Australian Startup Reveals Meatball Made From Woolly Mammoth DNA
Australian media are reporting a cultured meat company there created a lab-grown meatball made from “genetic information” of the extinct woolly mammoth.
The woolly meatball from startup Vow was unveiled March 28 at the Nemo science museum in Amsterdam. Recall that the world’s first cultured meat was created by researchers at a Netherlands university in 2013.
"This is not an April Fool's joke," Tim Noakesmith, founder of Australian startup Vow, was quoted by Associated Press. "This is a real innovation."
Vow used publicly available genetic information from the mammoth, filled missing parts with genetic data from its closest living relative, the African elephant, and inserted it into a sheep cell, Noakesmith said. Given the right conditions in a lab, the cells multiplied until there were enough to roll up into the meatball.
The mammoth meatball is a one-off and has not been tasted, even by its creators, AP reported, nor is it planned to be put into commercial production. Instead, it was presented as a source of protein that would get people talking about the future of meat.
"We wanted to get people excited about the future of food being different to potentially what we had before,” Noakesmith told Associated Press. “That there are things that are unique and better than the meats that we're necessarily eating now, and we thought the mammoth would be a conversation starter and get people excited about this new future."

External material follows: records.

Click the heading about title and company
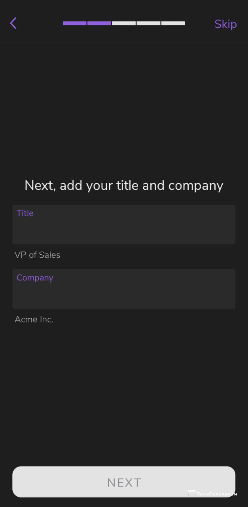Screen dimensions: 248x507 coord(124,185)

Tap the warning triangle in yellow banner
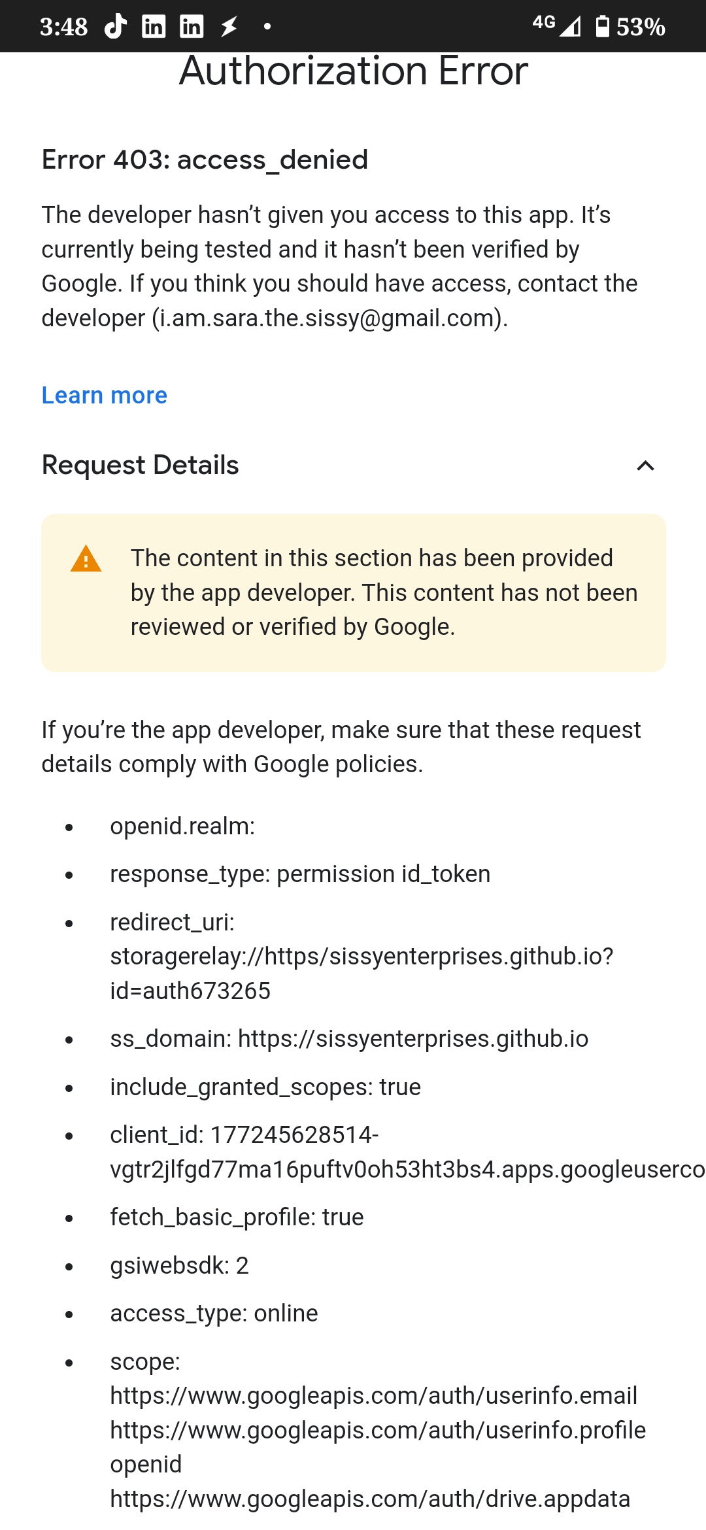point(85,560)
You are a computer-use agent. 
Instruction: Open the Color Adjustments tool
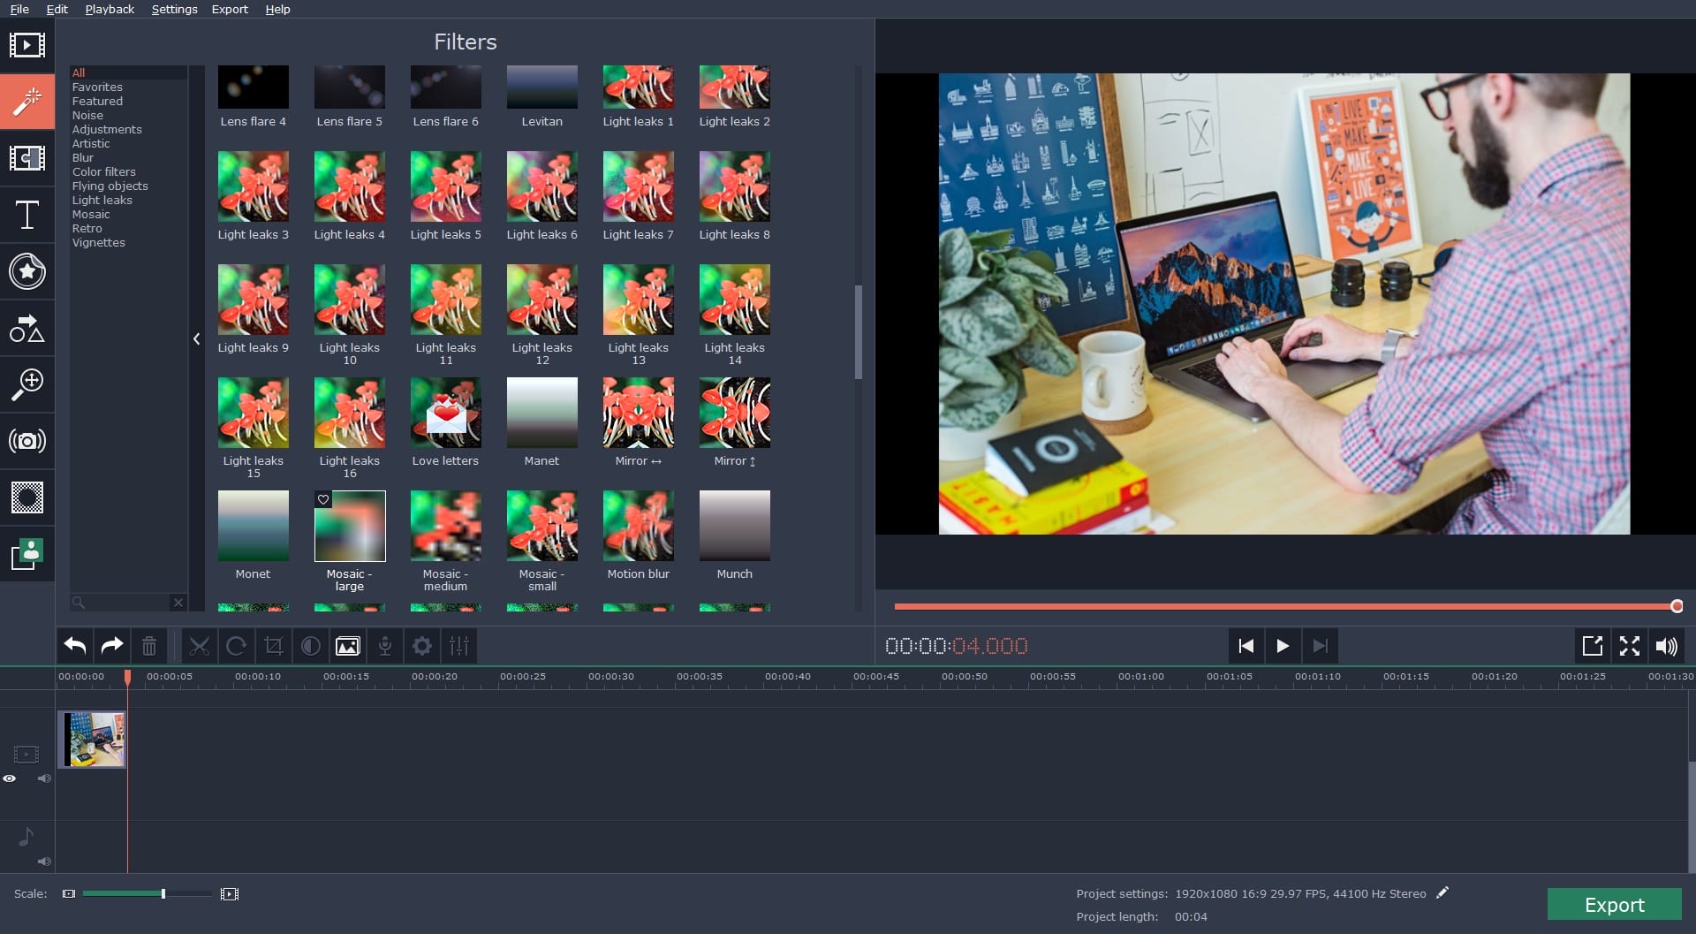[310, 646]
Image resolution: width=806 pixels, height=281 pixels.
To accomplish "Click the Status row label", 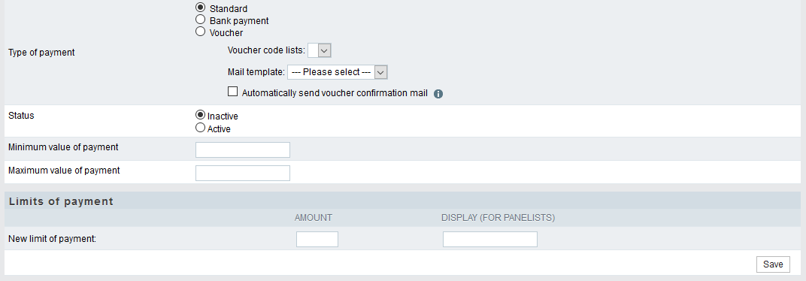I will click(x=21, y=116).
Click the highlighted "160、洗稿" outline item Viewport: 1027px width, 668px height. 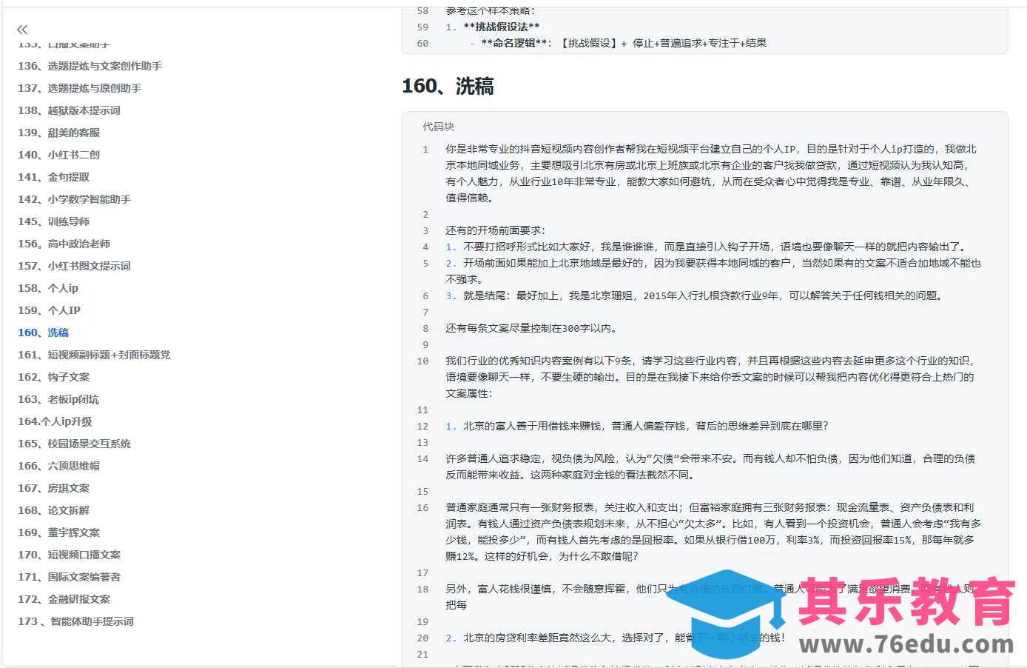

Vow is hoping to sell its first product — a cultivated Japanese quail meat — later this year in Singapore, the only country in the world to approve cultured meat. Here in the U.S., Upside Foods was the first to receive an initial non-objection letter from FDA, that coming last November, followed by Good Meat this March. Both companies are developing cultured chicken. A commercial product appears at least a year away.